ビタミンCと一緒に摂取すると、鉄の吸収がさらに高まります。

鉄剤の副作用と注意点
- 便が黒くなる
- 軽い吐き気や胃もたれ
- 便秘
副作用は数日で慣れることが多いですが、改善しない場合は医師に相談しましょう。
鉄剤の種類を変更したり、胃薬を併用することで、症状が和らぐこともあります。
まれにアレルギー反応や消化管障害が起こることもあるため、体調に変化を感じたら早めに受診してください。
食事療法による予防と改善
治療後は、食事を通じた鉄分管理がとても重要です。
鉄には「ヘム鉄」と「非ヘム鉄」があり、動物性食品に含まれるヘム鉄の方が吸収率が高いとされています。

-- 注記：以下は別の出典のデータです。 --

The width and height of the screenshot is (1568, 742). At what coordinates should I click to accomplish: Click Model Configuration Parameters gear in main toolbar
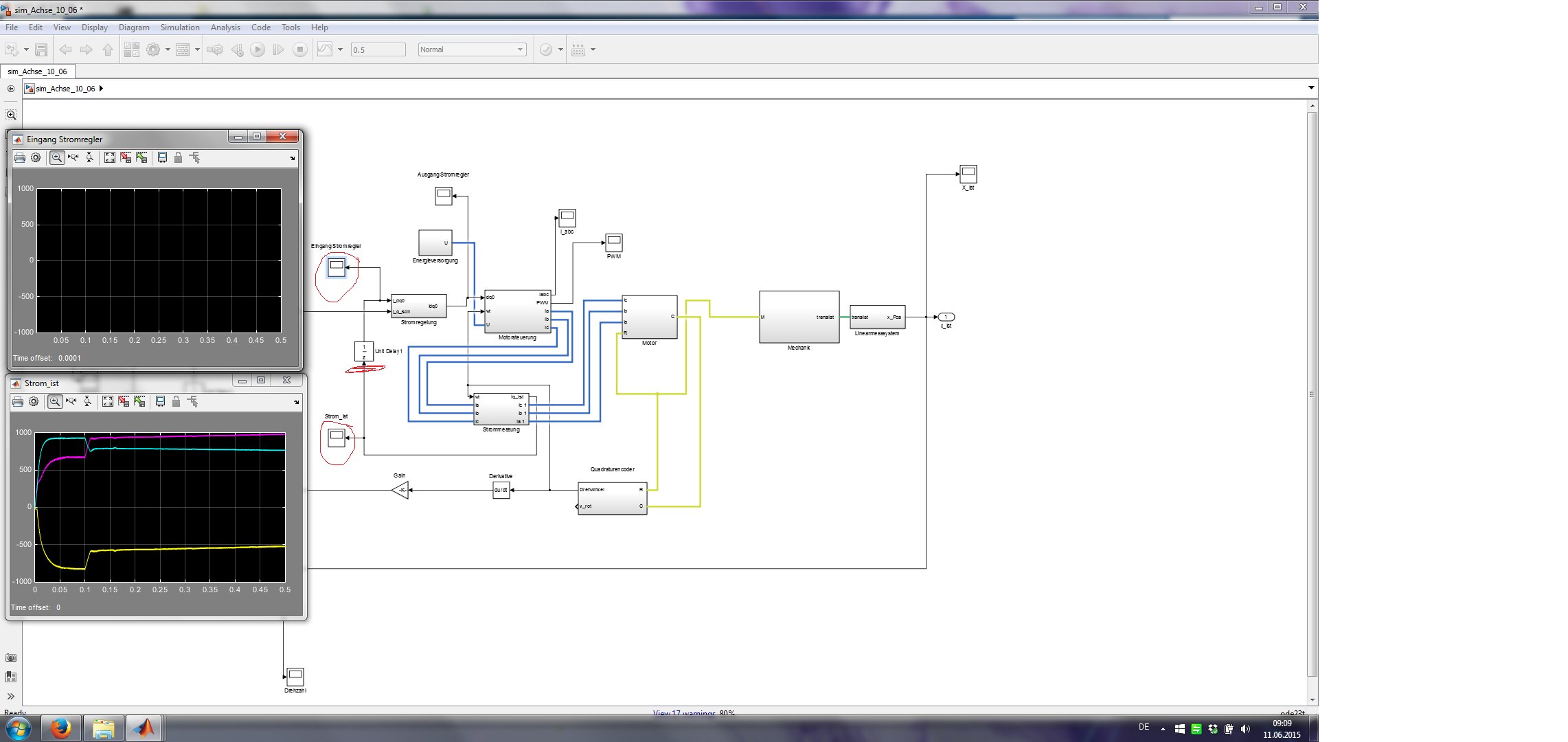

普段の食事に赤身の肉や魚を取り入れることで、効率よく鉄を補うことができます。

鉄不足サイン自己チェックリスト
以下の症状に2つ以上当てはまる場合は、鉄不足の可能性があります。
- 立ちくらみやめまいを頻繁に感じる
- 朝起きても疲労感が取れない
- 爪が割れやすい、またはスプーン状に変形している
- 氷や冷たいものを無性に食べたくなる
- 動悸や息切れがする
- 顔色が悪いと言われる
- 舌や口の中が荒れやすい
気になる方は、血液検査(フェリチン測定)を受けることをおすすめします。
まとめ:鉄分不足に気づいたら早めの対策を
鉄欠乏性貧血は、特に女性に多く見られる深刻な健康問題です。
知らないうちに進行し、健康に大きな影響を及ぼすこともあります。
鉄の出入りバランスを整え、「隠れ貧血」から本格的な貧血への進行を防ぐためにも、日々の食生活を見直し、必要に応じて早めに治療を受けましょう。
少しでも症状に心当たりがある方は、今すぐ行動を起こすことをおすすめします。